Principal aluno de Rabi Akiva, foi perseguido pelos romanos e refugiou-se numa caverna por doze anos junto a seu filho, Rabi Eleazar.
Ao saírem, Rabi Shimon viu fazendeiros judeus arando a terra e disse:
"Como podem estar se ocupando das coisas mundanas com tanta Torá por estudar?"
Após pronunciarem estas palavras, as plantações desapareceram em fumaça.
Imediatamente uma Voz Celestial saiu e disse: "Por acaso vocês vieram destruir o Meu mundo? Voltem já para a caverna e fiquem lá por mais doze meses".

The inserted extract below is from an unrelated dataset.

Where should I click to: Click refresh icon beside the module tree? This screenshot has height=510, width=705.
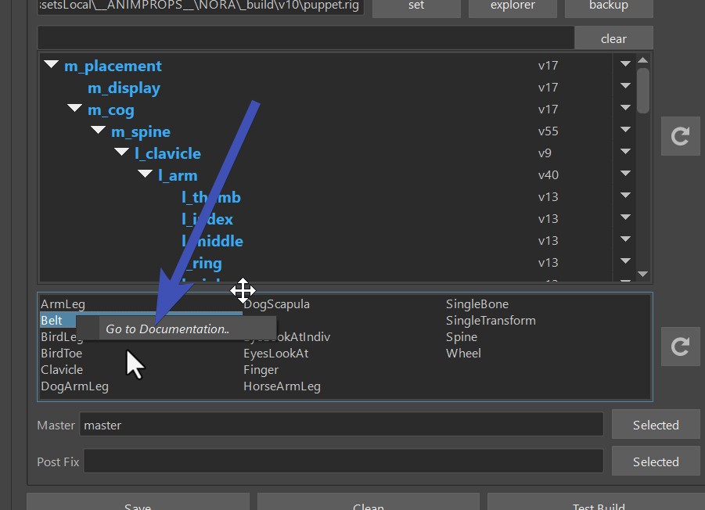pyautogui.click(x=680, y=137)
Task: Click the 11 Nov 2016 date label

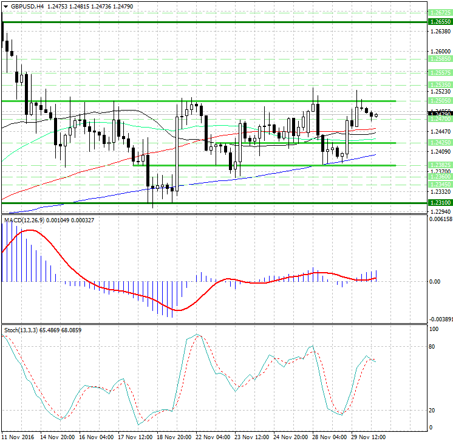Action: (x=18, y=437)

Ao cabo destes doze meses ambos saíram da caverna, e viram um judeu segurando dois mirtilos. Era sexta feira à tarde. Perguntaram-lhe: "Para que os mirtilos?" Disse-lhes: "Para honrar o Shabat!". Rabi Shimon então retrucou: "Para que dois mirtilos, não basta um para perfumar a casa?". O homem então respondeu: "Um para lembrar do Shabat e outro para cuidar do Shabat".
Satisfeito, Rabi Shimon redarguiu: "Quão preciosos são os preceitos dos nossos irmãos!"
O que aprendemos com esta história do Talmud? Que não devemos estar sempre vigiando as pessoas e seus afazeres, nos ocupado de julgá-los e de admoestar as pessoas por isso. Se enxergarmos somente o bem em cada ser humano, veremos quanta coisa boa e quantos predicados eles têm!